Il 17 luglio si festeggia il World Emoji Day cioè la Giornata Mondiale delle Emoji o delle faccine, come direbbero i boomer. La prima edizione risale a quasi un decennio fa, era infatti il 2014 quando il fondatore di Emojipedia Jeremy Burge promosse la sua prima edizione.
Per chi non lo sapesse le emoji sono quei pittogrammi, o più semplicemente quei simboli che raffigurano espressioni del viso, stati d’animo, ma anche animali, piante, fiori, cibi, concetti, che ogni giorno accompagnano le nostre conversazioni su social e applicazioni di messagistica istantanea.
Tutto è iniziato con le emoticon, ovvero la rappresentazione di un sorriso, di un broncio e via via di concetti più articolati, utilizzando combinazioni specifiche di punteggiatura, ad esempio “ 🙂 “. Le emoticon chiudevano i nostri SMS e rendevano la conversazione meno formale. Pare che la prima traccia di emoticon in uno scambio digitale risalga addirittura al 1982. Per vedere la nascita delle emoji simili a quelle che conosciamo oggi invece, bisogna attendere il 1999, anno in cui Shigetaka Kurita, un giovane dipendente di un’azienda di telecomunicazioni giapponese, disegna le prime 176, prendendo ispirazione dai manga e creando queste icone da 12×12 pixel.

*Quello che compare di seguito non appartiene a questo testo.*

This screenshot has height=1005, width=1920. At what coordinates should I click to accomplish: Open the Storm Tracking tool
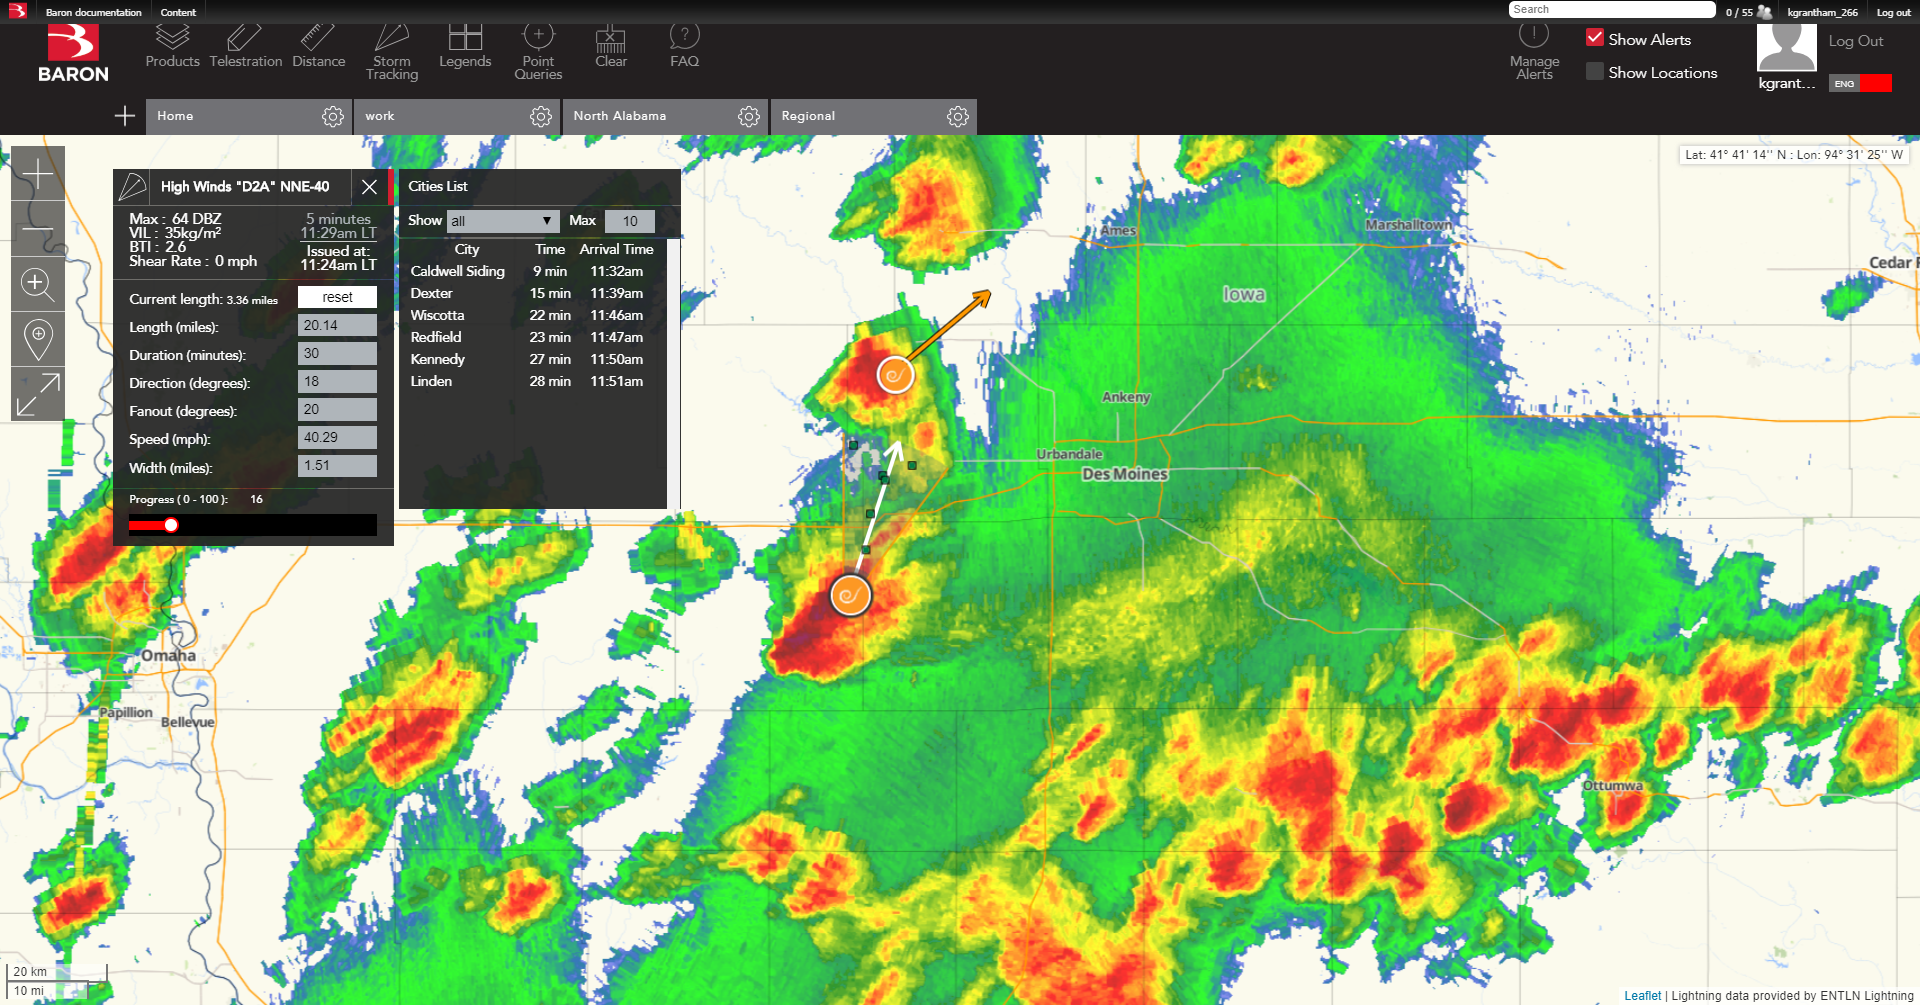392,45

Ma perché celebriamo la Giornata Mondiale delle Emoji proprio oggi 17 luglio? Ci sono due spiegazioni, entrambe valide, che corrono parallele per rispondere a questa domanda. La prima vuole che la scelta della data coincida con il giorno in cui Apple ha rilasciato per la prima volta l’applicazione “Calendario”. La seconda invece rimanda alla data riportata proprio sull’emoji calendario nella sua versione sempre di Apple.
Quale che sia la ragione più vicina alla realtà poco importa, ciò che conta è che la Giornata Mondiale delle Emoji è l’occasione per riflettere annualmente su quanto queste piccole icone apparentemente innocue abbiano in realtà stravolto il nostro modo di comunicare. Dalle loro prime timide apparizioni tra le righe degli SMS, fino alla consacrazione di oggi, le emoticon prima e le emoji poi, hanno arricchito per alcuni, impoverito secondo altri, la nostra capacità di comunicare con gli altri tramite dispositivi tecnologici. Come in quasi tutti gli aspetti della vita e quindi anche delle evoluzioni tecnologiche, la verità si colloca probabilmente nel mezzo e cioè nel fatto che questi simboli colorati hanno modificato il nostro linguaggio corrente senza necessariamente renderlo migliore o peggiore.
Chi utilizzava un linguaggio complesso e forbito ieri, probabilmente continuerà a farlo anche oggi, magari condito da una emoji di tanto in tanto. Allo stesso modo, chi è sempre stato più ermetico, pigro o basico, approfitterà delle faccine per risparmiare battute. Una buona regola dovrebbe essere distinguere sempre il registro della conversazione; nonostante oggi molti scambi formali avvengano anche sulle app di messagistica, sarebbe opportuno rispettare sempre le norme della buona sintassi. Al contrario, in uno scambio tra amici, ben vengano faccine, simboli e una buona dose di leggerezza che, ricordiamolo, non è superficialità…ma saper stare al passo del tempo, vivendo il presente senza demonizzarlo per partito preso. Che se i giovani hanno smesso di leggere libri, di scrivere a mano o di usare i congiuntivi, be’, dare la colpa alle emoji è un po’ come guardare il dito che punta alla Luna.